Directed: Characterizing the Uncertainty of Hydrologic Variables Generated Using Nonparametric Techniques
Contact: Subhrendu Gangopadhyay, firstname.lastname@example.org 303-445-2465
Fiscal Year: 2011 - present
- How can we characterize uncertainty associated with non-parametric statistical analyses relevant to floods and droughts?
Several nonparametric methods are gaining popularity in their use alongside traditional parametric approaches for stochastic simulation of hydrologic variables. However, these stochastic simulations, and the simulation statistics using the nonparametric methods are strongly impacted by two factors: (1) sample size of the historical data, and (2) number of simulations.
Theory is well established in traditional parametric statistics to quantify the role of sample and simulation sizes on hydrologic simulation uncertainty.

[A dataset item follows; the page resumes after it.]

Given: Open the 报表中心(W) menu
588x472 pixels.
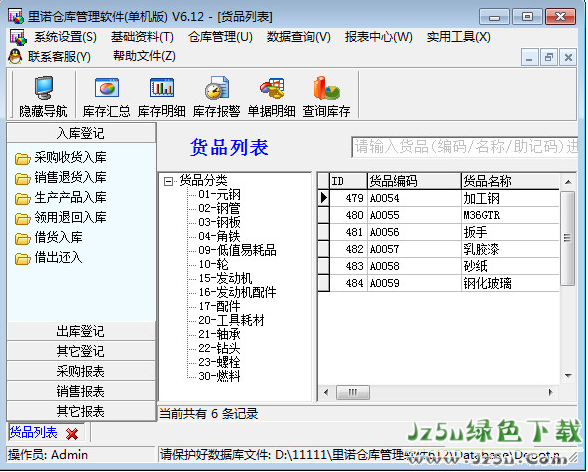Looking at the screenshot, I should (379, 37).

But, there has not been much research in the data-driven nonparametric realm. This research will evaluate the power and uncertainty associated with sample size and number of simulations in nonparametric streamflow simulations. Understanding and quantifying this uncertainty is important for realistic estimation of risk for water resources planning and management.
Need and Benefit:There is considerable scientific uncertainty regarding the precise nature of how a changing climate may affect Reclamation’s river basins, and thus water and power operations. This research will help evaluate this uncertainty and provide for more accurate streamflow forecasts and simulations for Reclamation decisionmaking.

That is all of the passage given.